[Stored records]
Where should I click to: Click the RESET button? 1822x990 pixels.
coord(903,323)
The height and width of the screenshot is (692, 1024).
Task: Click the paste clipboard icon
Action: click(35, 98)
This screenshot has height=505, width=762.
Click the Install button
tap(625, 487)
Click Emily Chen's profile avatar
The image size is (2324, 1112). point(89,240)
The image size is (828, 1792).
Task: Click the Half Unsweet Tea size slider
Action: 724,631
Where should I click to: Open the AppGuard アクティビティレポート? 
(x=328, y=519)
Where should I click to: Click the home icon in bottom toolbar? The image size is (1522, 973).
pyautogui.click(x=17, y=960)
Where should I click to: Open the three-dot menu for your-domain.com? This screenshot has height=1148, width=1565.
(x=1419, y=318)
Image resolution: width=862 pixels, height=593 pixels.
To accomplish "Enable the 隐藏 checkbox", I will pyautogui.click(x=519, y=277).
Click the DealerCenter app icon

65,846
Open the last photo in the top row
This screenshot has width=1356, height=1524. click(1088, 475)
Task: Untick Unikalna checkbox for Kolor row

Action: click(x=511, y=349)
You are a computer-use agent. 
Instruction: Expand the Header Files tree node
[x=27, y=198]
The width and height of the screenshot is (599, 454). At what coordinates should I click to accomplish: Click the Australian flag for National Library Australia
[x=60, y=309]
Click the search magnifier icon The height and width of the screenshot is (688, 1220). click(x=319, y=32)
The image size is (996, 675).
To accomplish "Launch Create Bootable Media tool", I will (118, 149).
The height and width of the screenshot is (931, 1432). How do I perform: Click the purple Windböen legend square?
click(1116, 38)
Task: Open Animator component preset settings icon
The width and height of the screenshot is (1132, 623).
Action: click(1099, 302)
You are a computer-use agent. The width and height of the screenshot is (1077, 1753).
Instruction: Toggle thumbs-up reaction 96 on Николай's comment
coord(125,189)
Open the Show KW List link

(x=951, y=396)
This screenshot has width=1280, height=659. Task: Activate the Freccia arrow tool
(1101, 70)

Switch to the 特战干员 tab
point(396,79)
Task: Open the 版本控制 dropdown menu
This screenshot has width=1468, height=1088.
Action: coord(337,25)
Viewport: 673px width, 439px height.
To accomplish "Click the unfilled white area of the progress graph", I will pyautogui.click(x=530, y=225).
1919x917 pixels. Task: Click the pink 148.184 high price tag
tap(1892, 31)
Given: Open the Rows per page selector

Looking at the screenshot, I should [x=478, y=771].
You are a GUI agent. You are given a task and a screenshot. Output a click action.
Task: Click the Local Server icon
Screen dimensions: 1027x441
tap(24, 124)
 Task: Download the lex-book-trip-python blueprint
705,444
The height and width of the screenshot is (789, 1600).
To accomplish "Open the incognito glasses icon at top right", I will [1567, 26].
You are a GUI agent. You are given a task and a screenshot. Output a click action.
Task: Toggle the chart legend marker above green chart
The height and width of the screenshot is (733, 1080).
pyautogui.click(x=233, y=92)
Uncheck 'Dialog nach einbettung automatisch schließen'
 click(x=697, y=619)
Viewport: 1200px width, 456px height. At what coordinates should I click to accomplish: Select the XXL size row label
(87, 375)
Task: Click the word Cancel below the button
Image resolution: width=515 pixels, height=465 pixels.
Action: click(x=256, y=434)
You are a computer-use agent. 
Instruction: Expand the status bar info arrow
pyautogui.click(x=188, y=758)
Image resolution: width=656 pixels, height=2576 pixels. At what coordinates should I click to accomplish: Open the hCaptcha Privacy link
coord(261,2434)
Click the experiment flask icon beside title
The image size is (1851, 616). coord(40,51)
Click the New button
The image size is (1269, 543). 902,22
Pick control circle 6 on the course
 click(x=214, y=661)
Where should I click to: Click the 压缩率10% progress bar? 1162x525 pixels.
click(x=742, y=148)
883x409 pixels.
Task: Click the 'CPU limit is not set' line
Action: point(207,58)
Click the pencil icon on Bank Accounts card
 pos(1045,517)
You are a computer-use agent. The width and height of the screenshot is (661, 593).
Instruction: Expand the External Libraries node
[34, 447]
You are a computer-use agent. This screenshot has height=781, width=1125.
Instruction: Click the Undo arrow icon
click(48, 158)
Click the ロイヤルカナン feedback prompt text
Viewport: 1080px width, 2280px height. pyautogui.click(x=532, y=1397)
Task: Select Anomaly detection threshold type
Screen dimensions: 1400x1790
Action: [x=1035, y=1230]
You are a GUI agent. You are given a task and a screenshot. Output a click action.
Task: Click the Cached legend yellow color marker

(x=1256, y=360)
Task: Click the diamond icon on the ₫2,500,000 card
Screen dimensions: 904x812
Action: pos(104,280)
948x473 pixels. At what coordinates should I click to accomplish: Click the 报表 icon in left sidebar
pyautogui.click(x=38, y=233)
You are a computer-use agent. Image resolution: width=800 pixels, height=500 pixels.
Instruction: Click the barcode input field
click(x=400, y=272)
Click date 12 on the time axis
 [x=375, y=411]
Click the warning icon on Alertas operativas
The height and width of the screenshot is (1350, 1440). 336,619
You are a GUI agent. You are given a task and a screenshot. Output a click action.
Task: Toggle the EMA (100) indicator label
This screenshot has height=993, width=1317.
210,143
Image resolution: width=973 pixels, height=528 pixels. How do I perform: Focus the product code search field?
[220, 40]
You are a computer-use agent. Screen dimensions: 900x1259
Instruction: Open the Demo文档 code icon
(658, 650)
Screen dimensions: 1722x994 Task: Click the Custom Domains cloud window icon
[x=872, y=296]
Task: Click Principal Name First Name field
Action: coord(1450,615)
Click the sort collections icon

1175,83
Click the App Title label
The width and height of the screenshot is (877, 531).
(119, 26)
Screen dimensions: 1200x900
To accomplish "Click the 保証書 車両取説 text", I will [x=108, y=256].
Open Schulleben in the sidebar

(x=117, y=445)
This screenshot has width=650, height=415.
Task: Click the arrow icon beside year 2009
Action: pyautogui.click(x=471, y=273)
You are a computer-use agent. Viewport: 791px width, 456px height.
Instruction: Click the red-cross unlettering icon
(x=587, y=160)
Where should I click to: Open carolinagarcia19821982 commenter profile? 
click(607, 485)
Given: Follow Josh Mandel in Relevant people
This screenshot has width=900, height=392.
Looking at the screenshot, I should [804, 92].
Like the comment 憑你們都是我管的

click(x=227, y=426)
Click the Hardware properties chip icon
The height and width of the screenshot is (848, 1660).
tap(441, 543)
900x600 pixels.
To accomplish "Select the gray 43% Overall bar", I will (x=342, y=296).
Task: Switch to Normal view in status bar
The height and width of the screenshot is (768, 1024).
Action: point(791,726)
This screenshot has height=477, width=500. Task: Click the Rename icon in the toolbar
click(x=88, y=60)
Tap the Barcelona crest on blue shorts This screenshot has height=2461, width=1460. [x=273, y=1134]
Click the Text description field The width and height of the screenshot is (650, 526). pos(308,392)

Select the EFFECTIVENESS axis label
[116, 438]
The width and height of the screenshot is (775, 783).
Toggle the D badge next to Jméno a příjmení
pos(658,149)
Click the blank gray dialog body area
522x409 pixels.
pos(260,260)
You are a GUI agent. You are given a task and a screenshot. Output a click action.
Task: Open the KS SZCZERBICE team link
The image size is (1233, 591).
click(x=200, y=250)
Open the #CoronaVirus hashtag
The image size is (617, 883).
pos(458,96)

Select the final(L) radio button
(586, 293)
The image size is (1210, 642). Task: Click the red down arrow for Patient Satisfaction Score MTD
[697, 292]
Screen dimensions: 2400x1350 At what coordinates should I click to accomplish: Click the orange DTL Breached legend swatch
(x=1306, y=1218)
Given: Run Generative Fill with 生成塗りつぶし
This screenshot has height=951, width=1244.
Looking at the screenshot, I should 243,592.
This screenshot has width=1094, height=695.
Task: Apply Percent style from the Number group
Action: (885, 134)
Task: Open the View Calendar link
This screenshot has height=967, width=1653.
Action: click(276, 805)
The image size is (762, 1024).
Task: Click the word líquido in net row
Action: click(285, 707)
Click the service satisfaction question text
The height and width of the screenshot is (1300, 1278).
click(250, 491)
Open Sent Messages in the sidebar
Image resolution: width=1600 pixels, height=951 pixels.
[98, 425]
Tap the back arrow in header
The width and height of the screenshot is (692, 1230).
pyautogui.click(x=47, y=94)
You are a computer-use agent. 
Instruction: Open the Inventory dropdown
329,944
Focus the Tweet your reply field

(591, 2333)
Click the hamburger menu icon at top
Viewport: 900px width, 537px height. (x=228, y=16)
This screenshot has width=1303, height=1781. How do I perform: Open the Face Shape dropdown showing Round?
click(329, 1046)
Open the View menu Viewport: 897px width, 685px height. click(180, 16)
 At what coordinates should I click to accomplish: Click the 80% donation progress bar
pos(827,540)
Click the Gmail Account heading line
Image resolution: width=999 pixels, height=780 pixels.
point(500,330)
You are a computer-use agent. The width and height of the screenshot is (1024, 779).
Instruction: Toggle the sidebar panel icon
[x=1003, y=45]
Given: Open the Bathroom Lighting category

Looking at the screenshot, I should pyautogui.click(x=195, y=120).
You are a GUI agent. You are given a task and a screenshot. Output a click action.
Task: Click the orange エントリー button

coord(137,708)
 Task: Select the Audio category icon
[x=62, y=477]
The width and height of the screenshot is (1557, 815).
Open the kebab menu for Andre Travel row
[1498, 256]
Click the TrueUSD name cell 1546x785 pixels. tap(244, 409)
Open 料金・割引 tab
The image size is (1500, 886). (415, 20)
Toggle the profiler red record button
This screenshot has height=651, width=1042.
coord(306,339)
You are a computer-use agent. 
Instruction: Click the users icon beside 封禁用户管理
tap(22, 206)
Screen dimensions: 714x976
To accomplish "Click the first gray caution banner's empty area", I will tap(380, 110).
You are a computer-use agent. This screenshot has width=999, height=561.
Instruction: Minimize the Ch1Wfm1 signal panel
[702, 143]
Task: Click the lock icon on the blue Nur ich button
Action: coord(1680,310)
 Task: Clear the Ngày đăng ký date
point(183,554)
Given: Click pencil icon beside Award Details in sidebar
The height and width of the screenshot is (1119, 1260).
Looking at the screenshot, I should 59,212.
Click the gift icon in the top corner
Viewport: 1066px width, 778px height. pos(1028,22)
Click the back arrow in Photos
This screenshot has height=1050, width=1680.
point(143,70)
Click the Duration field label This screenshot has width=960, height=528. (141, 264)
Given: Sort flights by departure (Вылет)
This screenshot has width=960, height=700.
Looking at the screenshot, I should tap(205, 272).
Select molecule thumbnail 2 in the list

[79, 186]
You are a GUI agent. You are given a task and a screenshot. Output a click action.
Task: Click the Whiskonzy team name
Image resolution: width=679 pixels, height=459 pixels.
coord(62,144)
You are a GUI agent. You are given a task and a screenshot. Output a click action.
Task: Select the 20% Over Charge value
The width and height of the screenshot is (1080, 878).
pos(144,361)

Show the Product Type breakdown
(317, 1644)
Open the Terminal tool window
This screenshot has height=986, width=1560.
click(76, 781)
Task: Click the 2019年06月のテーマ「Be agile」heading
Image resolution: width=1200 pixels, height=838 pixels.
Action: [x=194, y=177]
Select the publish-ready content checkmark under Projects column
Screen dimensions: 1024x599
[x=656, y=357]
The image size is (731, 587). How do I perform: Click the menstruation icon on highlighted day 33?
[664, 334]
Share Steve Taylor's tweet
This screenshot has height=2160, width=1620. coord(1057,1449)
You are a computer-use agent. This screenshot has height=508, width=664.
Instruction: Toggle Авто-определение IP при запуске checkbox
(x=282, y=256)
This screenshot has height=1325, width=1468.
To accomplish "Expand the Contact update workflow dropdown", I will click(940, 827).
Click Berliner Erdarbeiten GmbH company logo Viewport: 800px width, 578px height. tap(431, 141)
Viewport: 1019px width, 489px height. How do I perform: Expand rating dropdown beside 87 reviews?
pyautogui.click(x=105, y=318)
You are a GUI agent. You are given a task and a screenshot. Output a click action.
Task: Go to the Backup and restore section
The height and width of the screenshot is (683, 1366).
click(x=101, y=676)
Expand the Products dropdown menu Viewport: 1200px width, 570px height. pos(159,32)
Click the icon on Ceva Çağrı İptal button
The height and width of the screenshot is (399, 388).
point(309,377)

_Aim of the exercise_
Every line from the data above that contains "gray" must appear in the answer.

_Your solution_
To accomplish "Select the gray 43% Overall bar", I will (x=342, y=296).
Click the blank gray dialog body area
To accomplish "Click the first gray caution banner's empty area", I will tap(380, 110).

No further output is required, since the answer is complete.